__EXTRAIT FOURNI__:

_ _ _ _

D’une façon plus profonde, le courage c’est bien plus, c’est tout. C’est de se connaître et de s’affirmer, d’être quelque chose et quelqu’un en dépit de tous les obstacles et de toutes les menaces (…).
Que serait-ce qu’un citoyen qui ne serait qu’une pensée ? Qui ne serait pas un corps incarnant cette pensée et répondant d’elle, un corps prêt à être blessé ou tué pour elle ? (…). L’État ne peut vivre et se renouveler que par l’insurrection, la révolution, la guerre intérieure.
Et l’Espèce a besoin de cette insécurité dans l’État (…).
La jeunesse voyant l’esprit de paix tuer l’esprit de révolution, a restauré l’esprit de guerre pour sauver cet esprit de révolution dont il est inhérent.
Mais c’est ici que nous, Français, qui n’avons point été mêlés à toute cette aventure (bien que nous l’ayons pressentie dans le syndicalisme révolutionnaire d’avant-guerre, et que nous ayons produit Proudhon, Blanqui et Sorel, apôtres de diverses manières de la révolution guerrière), nous devons ouvrir l’oeil et profiter de notre distance.
Nous devons admirer ce beau sursaut de la jeunesse d’ailleurs. Mais puisque nous sommes voués à la sagesse plutôt qu’à l’audace, profitons-en.
Puisque nous sommes amenés les derniers à une certaine action, tâchons d’en prendre les avantages sans en adopter les inconvénients (…).
Mais elle [la jeunesse européenne] s’est jetée dans l’excès contraire. Elle a restauré pêle-mêle la guerre avec la révolution. La jeunesse de l’Europe centrale et orientale, pour sauver la révolution, a admis la guerre.
Elle a réagi, elle s’est montrée réactionnaire, en plein (…).
La révolution fasciste, qui a peut-être compris la solution propre à l’esprit européen du problème social, n’a pas compris le problème de la guerre. Elle n’a pu faire la dissociation d’idées, nécessaire aujourd’hui pour le salut de l’Espèce, entre la guerre moderne et la guerre éternelles, entre la guerre et l’esprit de guerre (…).
Dans le bellicisme des fascistes, il y a un effort beaucoup plus qu’un abandon, un effort qui se crispe, qui s’exagère.
Dans le fascisme, la crispation est de trop et signale une erreur.
Le fascisme demande trop à l’homme ; en même temps qu’il lui redonne la vie, l’orgueil de sa jeunesse, il le prépare à une mort hideuse et stérile.
Notre effort, pour être plus mesuré, pourrait être plus heureux. En analysant notre but mieux que les autres, nous pourrions nous façonner à une tension plus saine et peut-être plus durable.
A cause de la déviation démoniaque qu’a subie la guerre moderne, nous nous contenterons de l’exercice transposé de la guerre : du sport.
La guerre peut bien supporter une transposition comme l’amour. Il y a loin du rapt primitif à l’amour sentimental. Il faut bien que l’Espèce se contente de cette transposition et de cette atténuation de l’instinct de reproduction.
Remplaçons les batailles par des matches de football, l’héroïsme de la terre par l’héroïsme du ciel.
Espérons que l’esprit du sport suffira à nous maintenir assez belliqueux pour demeurer révolutionnaires dans le cercle intérieur. »

_ _ _ _

__DONNÉES BRUTES__:

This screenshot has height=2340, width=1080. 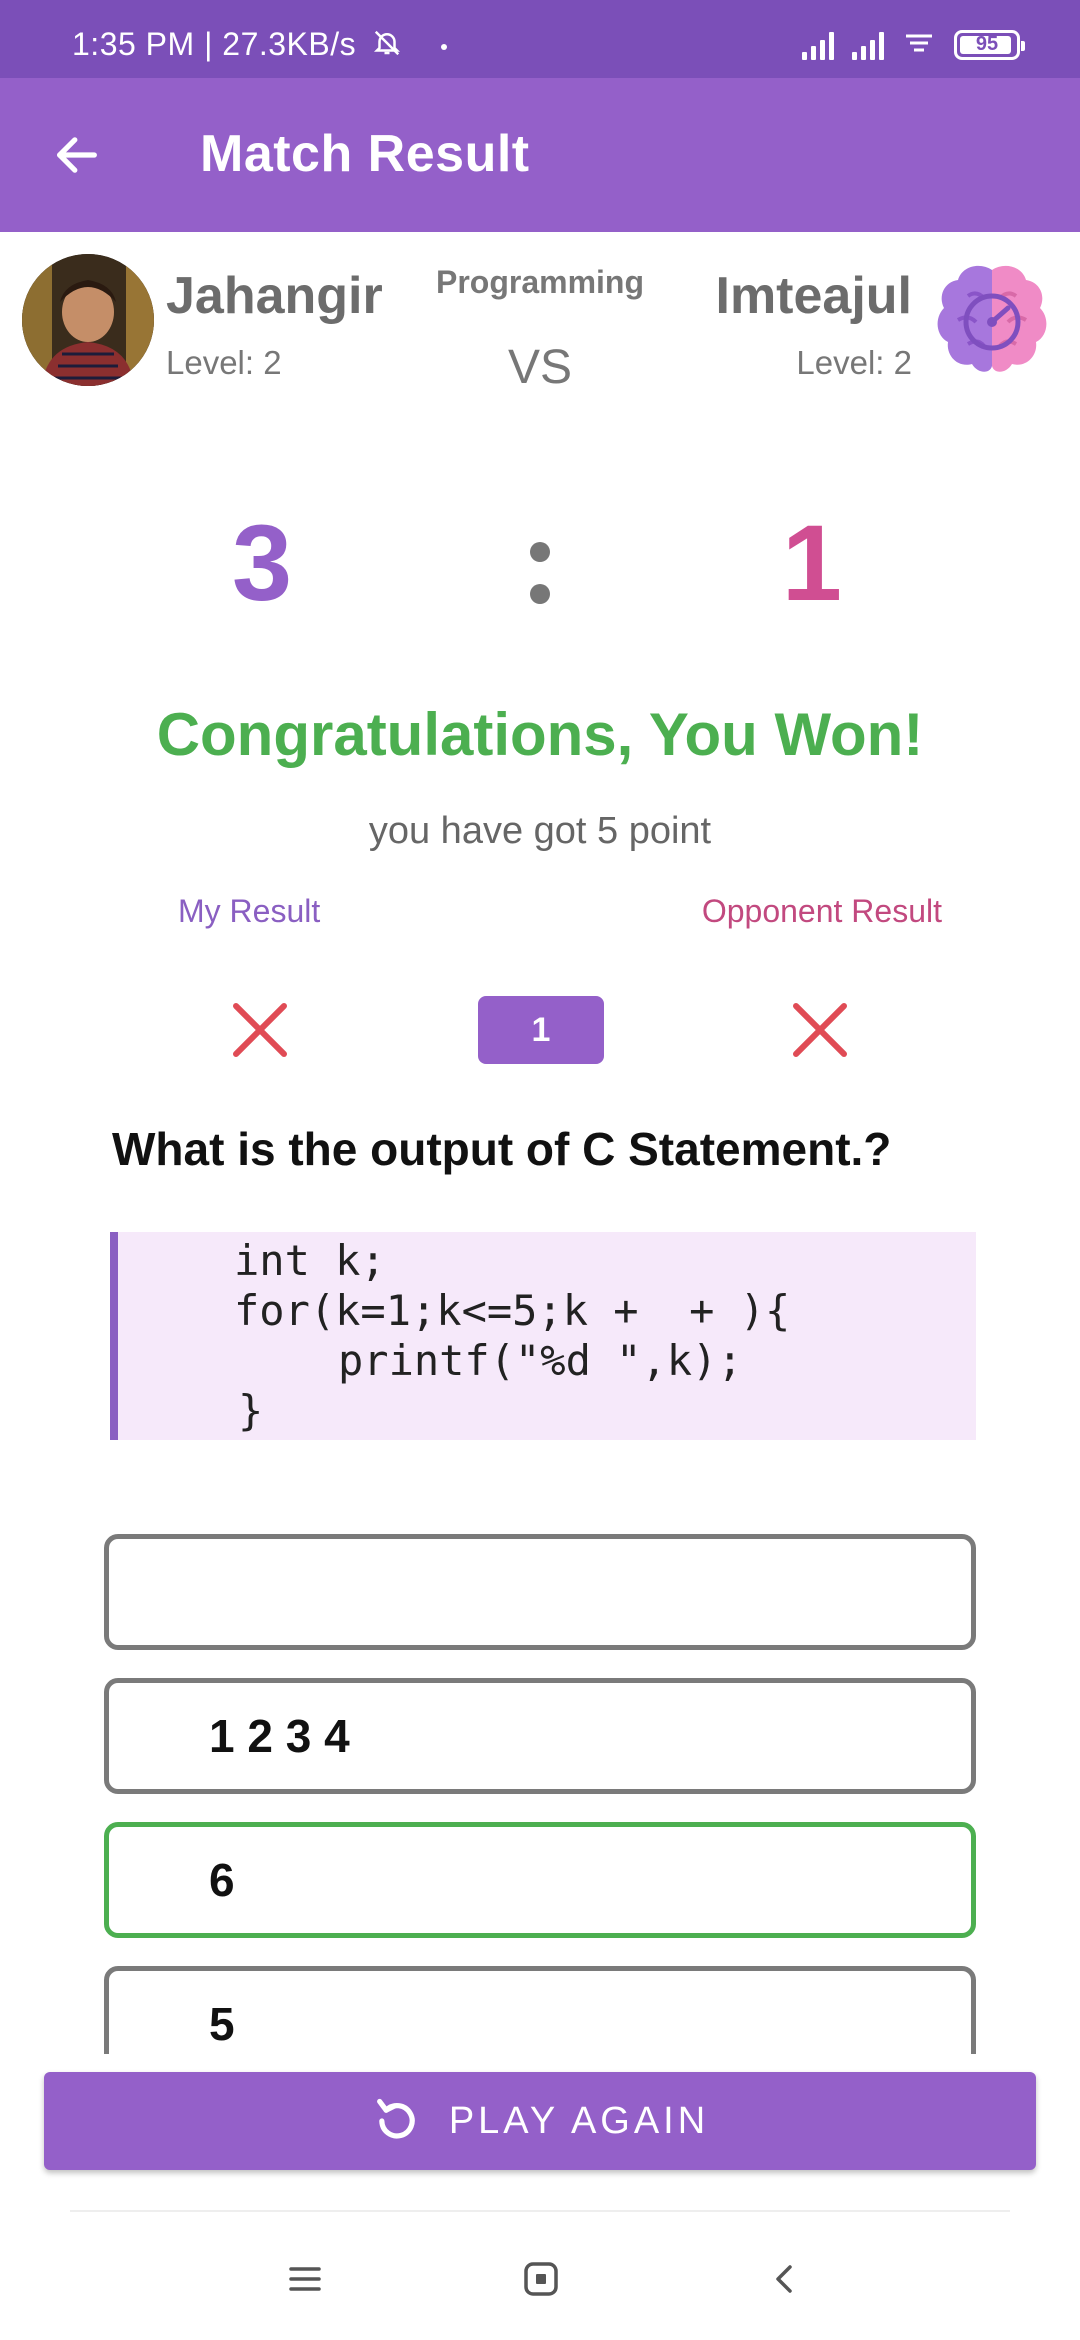 What do you see at coordinates (540, 2010) in the screenshot?
I see `answer-option: 5` at bounding box center [540, 2010].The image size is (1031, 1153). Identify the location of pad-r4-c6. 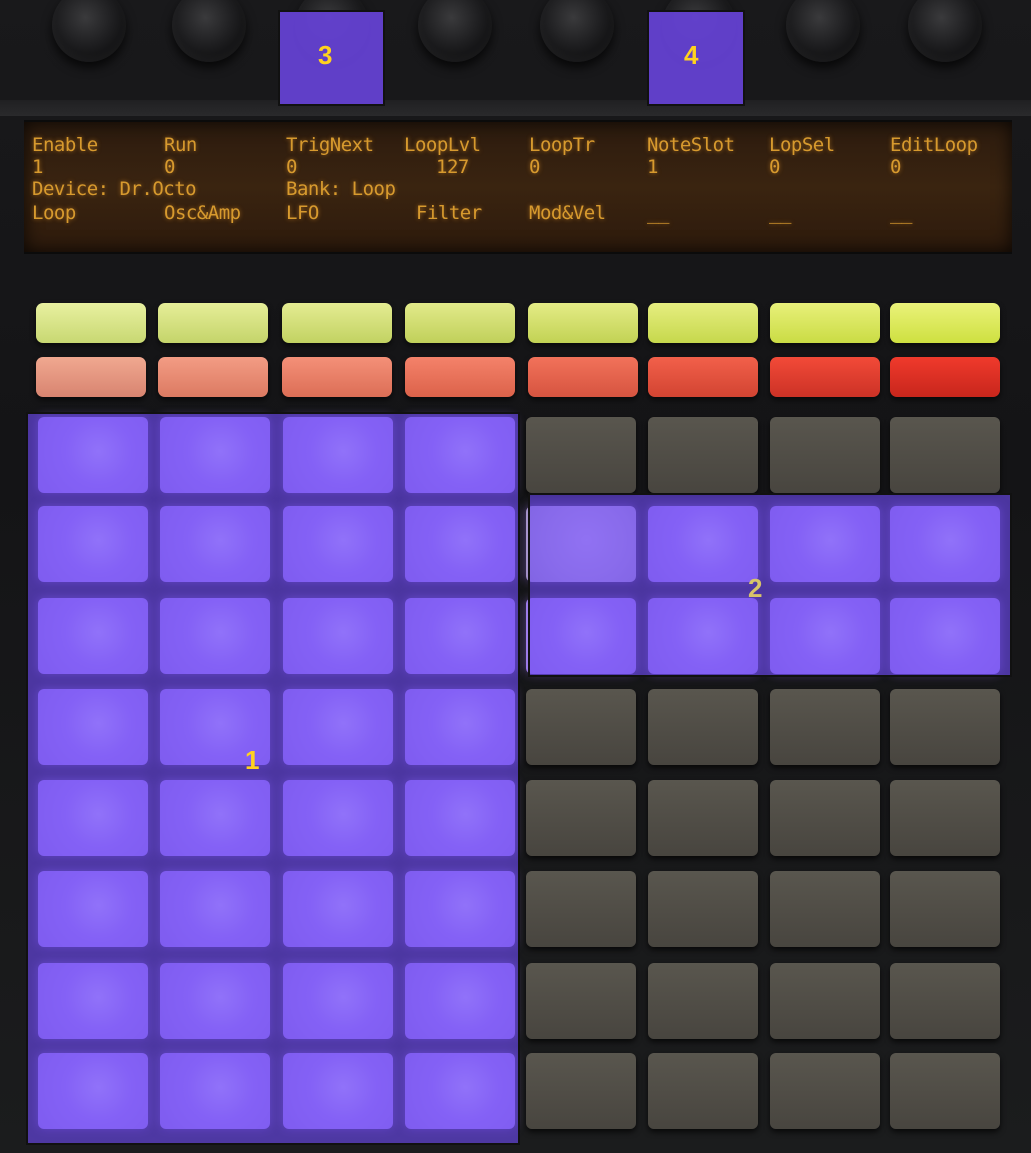
(703, 727).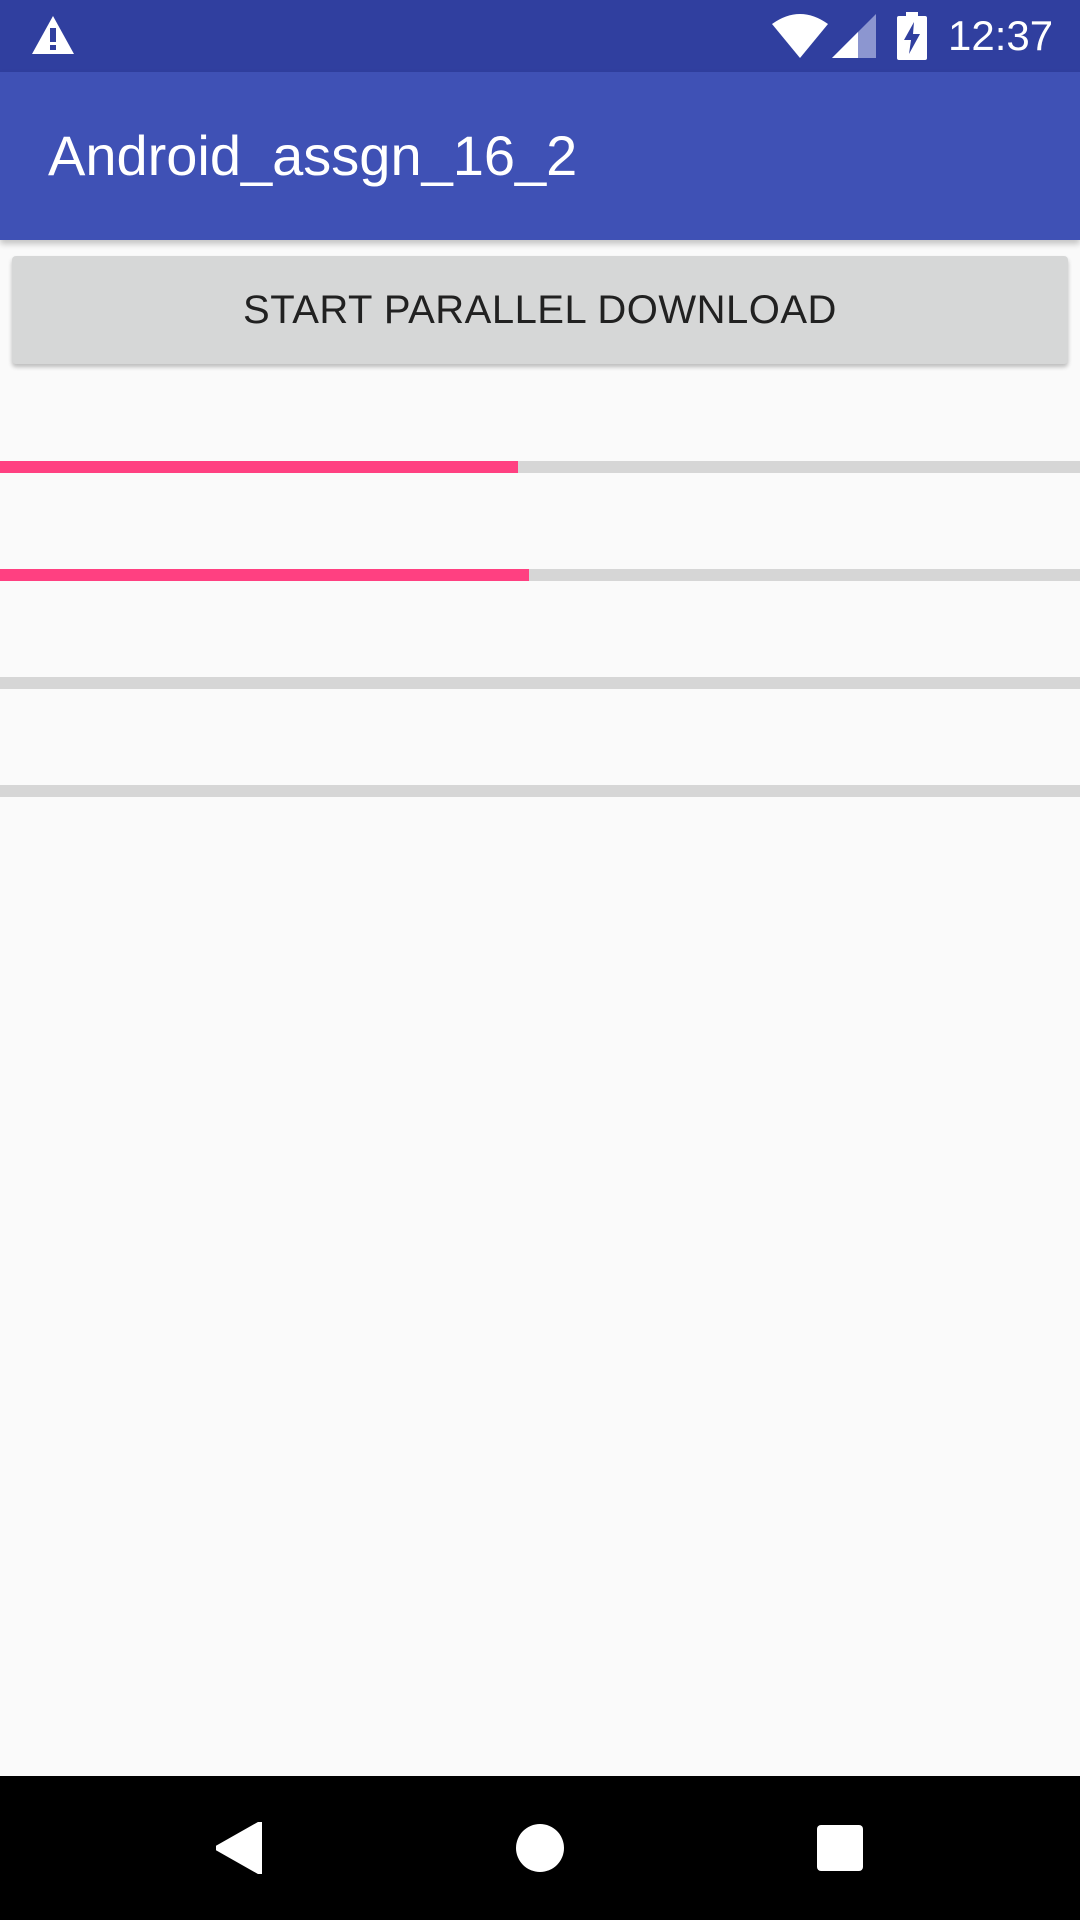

_ _ _ _

__DÉTAILS DU PROBLÈME__:
Répondez à ces questions sur l'extrait fourni :
1. Par quoi seulement l'État peut-il vivre et se renouveler ?
2. Quels trois apôtres de la révolution guerrière les Français ont-ils produits ?
3. Par quoi l'auteur veut-il remplacer les batailles ?

__SOLUTION__:
1. Par l'insurrection, la révolution, la guerre intérieure.
2. Proudhon, Blanqui et Sorel.
3. Par des matches de football.